Within the early 1900s, movie was usually manufactured from cellulose nitrate, a extremely flammable materials created by soaking cotton in nitric acid.  The deadly hazards of nitrate movie have been compounded by the noxious fumes that have been launched ought to it catch hearth. Certainly, these fumes have been much like the poison gasoline utilized in World Warfare I — a lot in order that Agfa’s filmmaking factories have been well-placed to provide poison gasoline in abundance for Germany within the Nice Warfare.

By the Nineteen Twenties, Kodak had begun promoting security movie, a nonflammable movie constituted of cellulose acetate. However nitrate movie remained extensively utilized by customers as a result of, till Kodak had refined and optimised the method, acetate movie was dearer and tough to provide. Fortuitously for Kodak, cellulose acetate turned worthwhile as demand for the fabric, which was helpful as a weatherproof coating for airplanes, skyrocketed throughout  WWI.

Kodak’s experience on and capability for producing acetate en masse led to a profitable aspect hustle for its subsidiary Tennessee Eastman — producing a special analysis division explosive, or RDX, in WWII. The manufacturing of the extremely potent explosive, used extensively by each the Allied and Axis warring powers, required acetic acid, additionally concerned within the manufacturing of cellulose acetate. The corporate churned out 570 tons of RDX a day by the top of the battle and remained america’ sole producer of the explosive till 1999.

Tennessee Eastman’s chemical engineering experience additionally made within the U.S. authorities’s prime selection to provide a wholly completely different substance — fissionable uranium for the Manhattan Challenge. The corporate arrange the Y-12 plant in Oak Ridge, Tenn., which used big electromagnets to separate fissionable uranium from its heavier counterpart, nonfissionable uranium. The fissionable uranium was then despatched to Los Alamos, N.M., to provide atomic bombs.

Chemistry lovers might really feel left wanting of particulars on the chemical and nuclear reactions talked about within the guide. However what Lovejoy does ship with aplomb is tales rife with intrigue, twists and surprises worthy of the silver display screen.

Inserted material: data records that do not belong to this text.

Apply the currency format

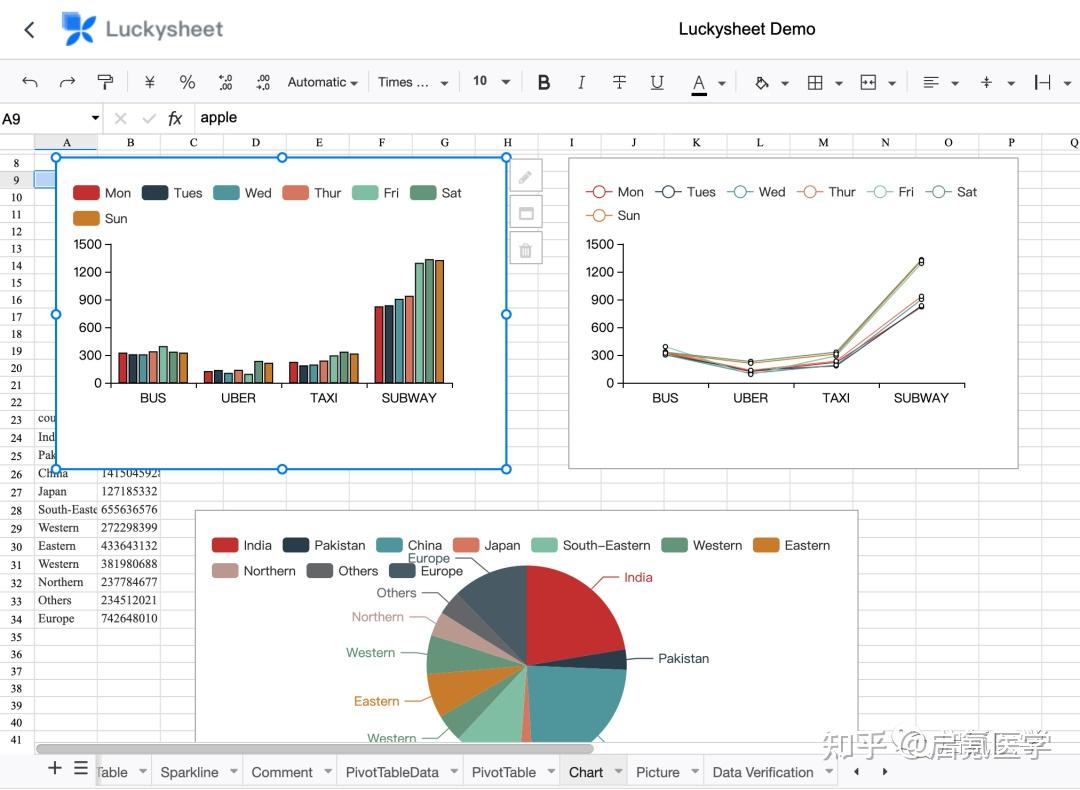point(148,82)
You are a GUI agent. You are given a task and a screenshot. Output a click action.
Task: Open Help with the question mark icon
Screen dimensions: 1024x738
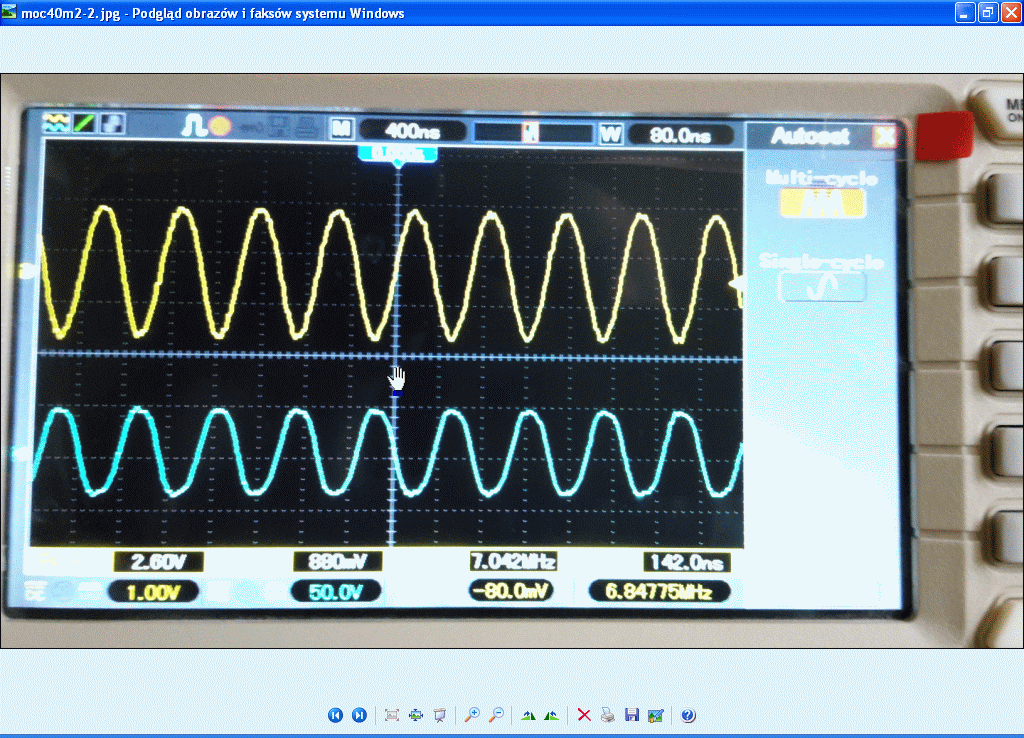click(x=688, y=715)
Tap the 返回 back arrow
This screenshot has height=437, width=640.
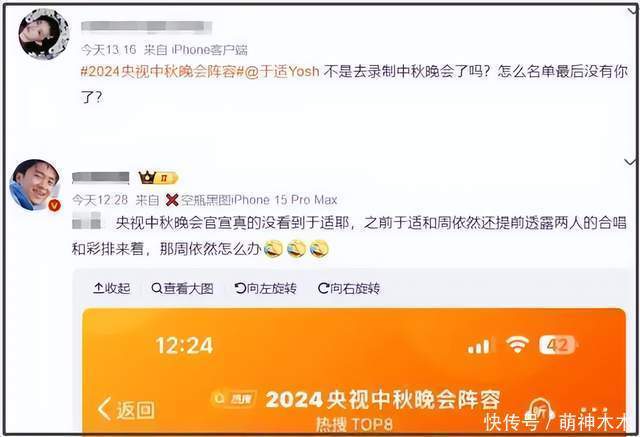point(127,409)
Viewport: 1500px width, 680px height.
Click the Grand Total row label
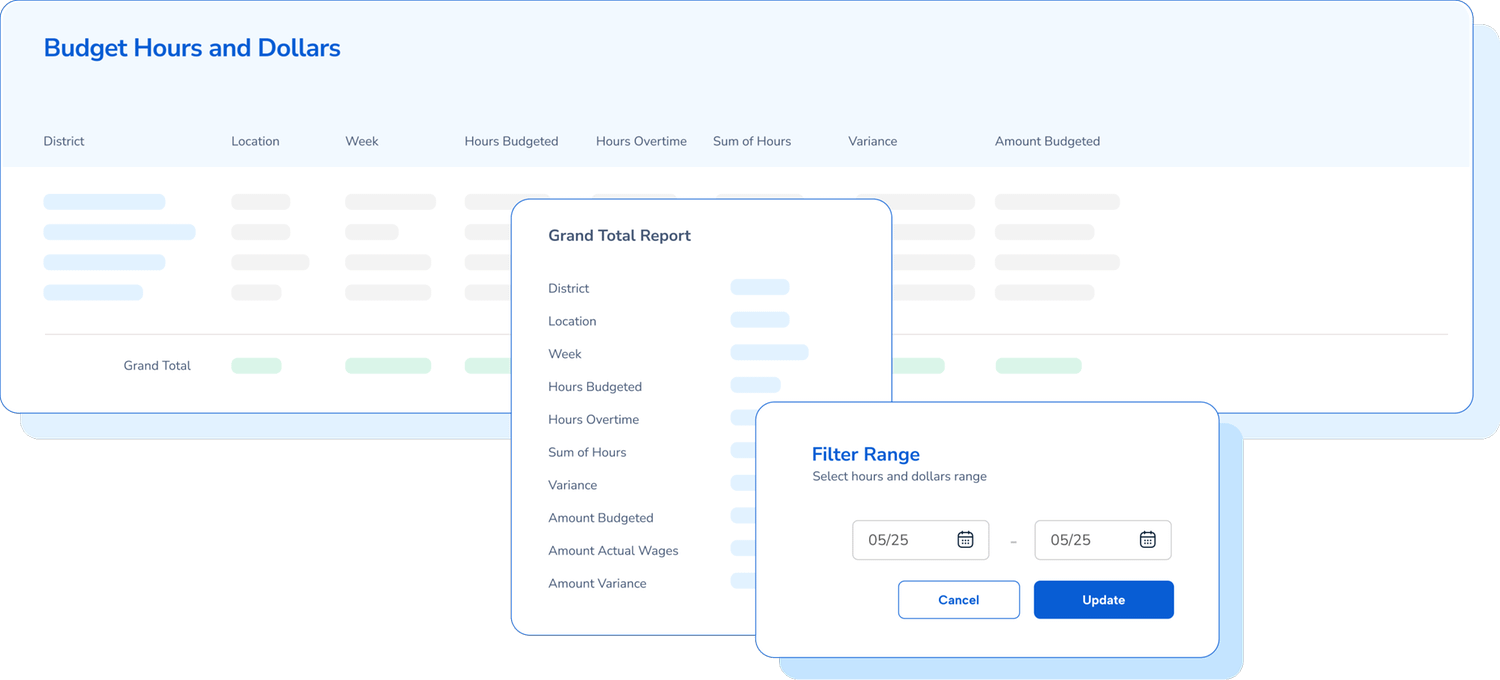pyautogui.click(x=157, y=366)
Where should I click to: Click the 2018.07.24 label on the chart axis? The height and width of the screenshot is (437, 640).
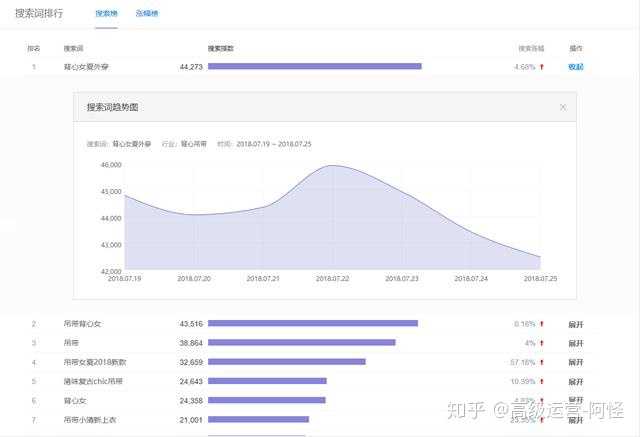pos(471,278)
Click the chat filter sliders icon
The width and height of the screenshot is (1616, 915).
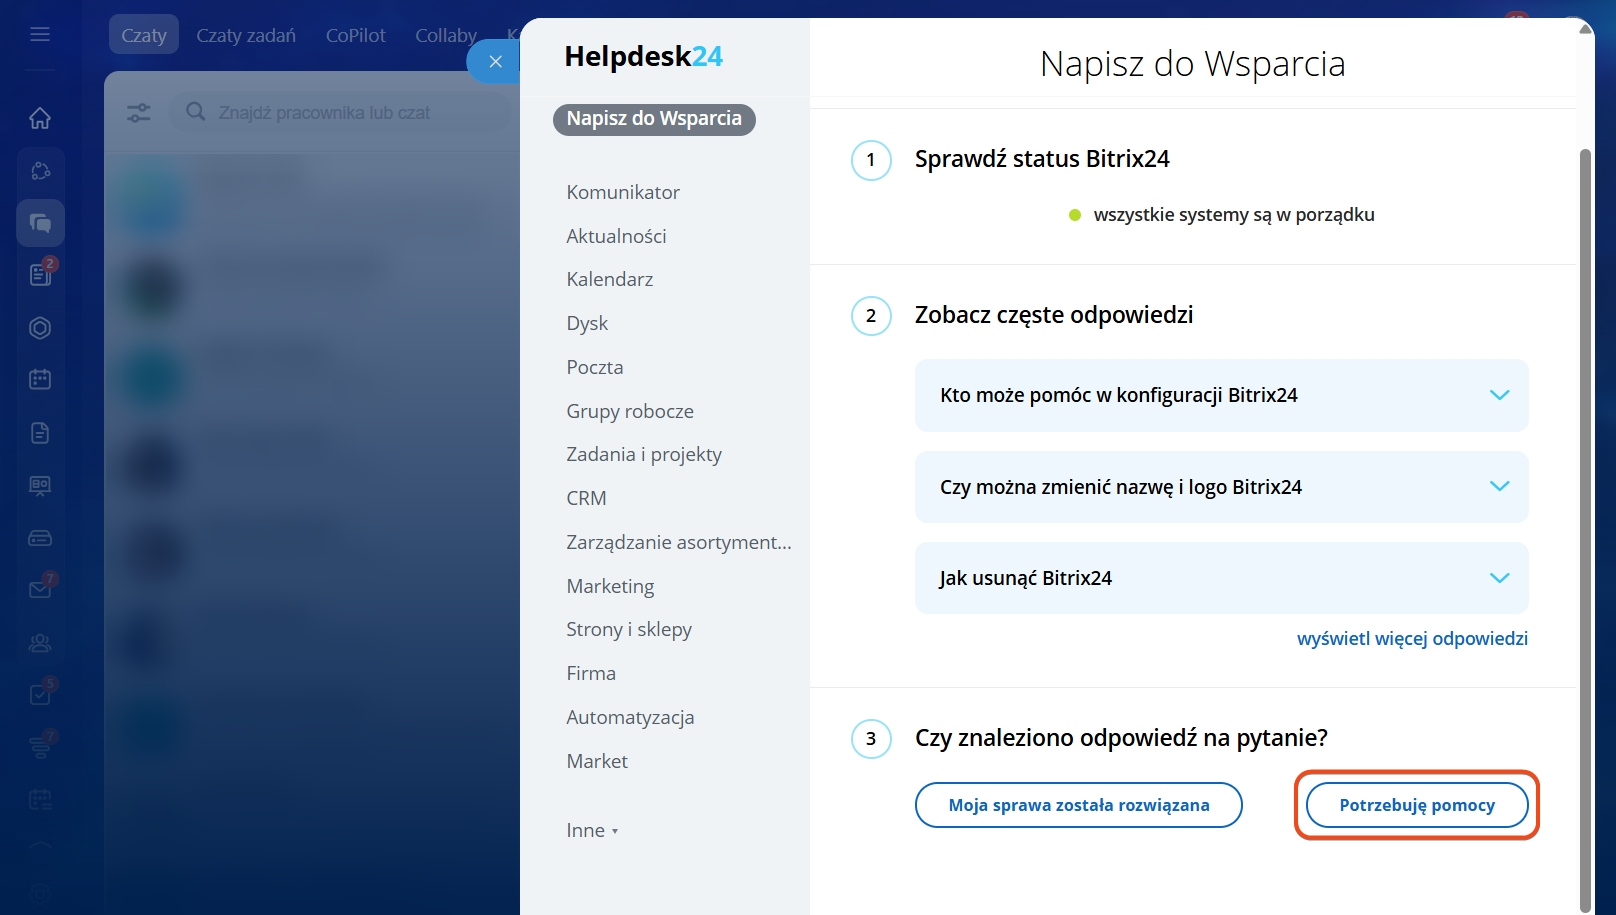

Alongside the way in which, we meet Kodak cofounder George Eastman, who set his sights “on work as a substitute of faculty” at 8 years previous after his father’s loss of life. We’re additionally launched to Aleksandra Lawrik, a sufferer of Germany’s invasion of the Soviet Union throughout World Warfare II. She was displaced from Dnipro, Ukraine, to one among Agfa’s factories in Wolfen, Germany, the place she was a pressured laborer pouring caustic soda over wooden cellulose to create artificial textile fibers — poisonous work that ruined her lungs.

All through the narrative, Lovejoy deftly weaves a cornucopia of strands and recurring threads in politics, economics, historical past, biography and know-how. The result’s a compelling illustration of how fascinating and scary the world of commercial chemistry could be.